1 Peter 2:4-5 (ESV) – 4 As you come to him, a living stone rejected by men but in the sight of God chosen and precious, 5 you yourselves like living stones are being built up as a spiritual house, to be a holy priesthood, to offer spiritual sacrifices acceptable to God through Jesus Christ.
In the reading list for this series provided by my church, the above passage was wrongly listed as 1 Peter 2:45, not 1 Peter 2:4-5… That would definitely cause at least a little a bit confusion, because there is NO 1 Peter 2:45. But this typographical error actually got me thinking about the passage itself – “you yourselves like living stones are being built up as a spiritual house…” and the importance of every single stone in that spiritual house.
Today, punctuation and proper grammar are slowly (and sometimes rapidly) going the way of the buffalo. I admit I sometimes run fast and loose with ellipses, hyphens, and the like. I don’t always edit the way I should and the occasional comma-splice gets through, but that doesn’t mean punctuation marks are unimportant. A simple apostrophe changes “its” (possessive) to “it’s” (contraction of it and is). It can change the meaning of sentences such as: “Most of the time, travellers worry about their luggage.” Removing the teeny-tiny coma makes this a sentence straight-out of science-fiction. The point is simple: these little markings matter to the whole of a word or sentence.

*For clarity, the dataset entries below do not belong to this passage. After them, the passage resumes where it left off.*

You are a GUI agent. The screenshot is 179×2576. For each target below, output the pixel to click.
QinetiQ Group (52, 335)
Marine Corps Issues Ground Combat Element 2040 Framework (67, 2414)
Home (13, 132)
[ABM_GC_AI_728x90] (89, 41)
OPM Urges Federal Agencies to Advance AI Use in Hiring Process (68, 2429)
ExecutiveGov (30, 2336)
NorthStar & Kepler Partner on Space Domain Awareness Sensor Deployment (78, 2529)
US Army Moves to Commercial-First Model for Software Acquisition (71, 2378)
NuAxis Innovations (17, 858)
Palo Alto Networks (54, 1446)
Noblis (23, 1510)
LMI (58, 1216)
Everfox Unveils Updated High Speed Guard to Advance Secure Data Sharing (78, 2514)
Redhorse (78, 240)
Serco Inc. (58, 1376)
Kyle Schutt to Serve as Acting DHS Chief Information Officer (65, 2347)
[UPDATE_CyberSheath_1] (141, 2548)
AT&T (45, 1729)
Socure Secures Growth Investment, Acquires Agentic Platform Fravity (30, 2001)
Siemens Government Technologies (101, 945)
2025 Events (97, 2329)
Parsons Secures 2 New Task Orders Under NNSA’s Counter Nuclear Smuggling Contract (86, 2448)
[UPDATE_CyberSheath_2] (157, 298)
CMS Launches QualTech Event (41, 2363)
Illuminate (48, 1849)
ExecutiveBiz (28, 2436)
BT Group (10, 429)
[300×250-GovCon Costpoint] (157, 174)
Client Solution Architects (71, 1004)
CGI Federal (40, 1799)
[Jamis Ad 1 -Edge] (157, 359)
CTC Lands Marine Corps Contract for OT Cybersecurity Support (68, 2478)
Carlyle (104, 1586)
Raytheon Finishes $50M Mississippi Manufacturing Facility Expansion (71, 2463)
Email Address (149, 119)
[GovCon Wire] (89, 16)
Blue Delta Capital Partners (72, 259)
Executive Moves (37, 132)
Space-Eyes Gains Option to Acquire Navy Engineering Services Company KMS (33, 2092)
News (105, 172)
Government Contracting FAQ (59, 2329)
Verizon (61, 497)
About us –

As a pastor in a church, I hear folks dismiss their role in the life of a congregation. I also hear people dismiss the congregation’s role in their lives. But we need other people to help us on our path of faith. It is together that we make a difference in the world. It is together that we build one another up. It is together that we prompt one another to “love and good works.” It is together that we truly worship God with “spiritual sacrifices acceptable to God through Jesus Christ.” It is together that we are the spiritual house, and there are no insignificant stones.
There are no desert island believers. We have a deep need to belong and be accepted, and that exists in the Church. Yes, every church is imperfect in its expression, but that just means that there is a place for every imperfect, broken, and messed up soul.